Data for processing
· · ·
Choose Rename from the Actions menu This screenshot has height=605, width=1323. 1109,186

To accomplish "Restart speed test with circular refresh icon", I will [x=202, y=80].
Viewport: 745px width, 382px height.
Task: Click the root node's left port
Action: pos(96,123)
· · ·
What you should do
The entries shown above must be reproduced in full, exactly as written.

Finished task
Choose Rename from the Actions menu This screenshot has height=605, width=1323. 1109,186

To accomplish "Restart speed test with circular refresh icon", I will [x=202, y=80].
Viewport: 745px width, 382px height.
Task: Click the root node's left port
Action: pos(96,123)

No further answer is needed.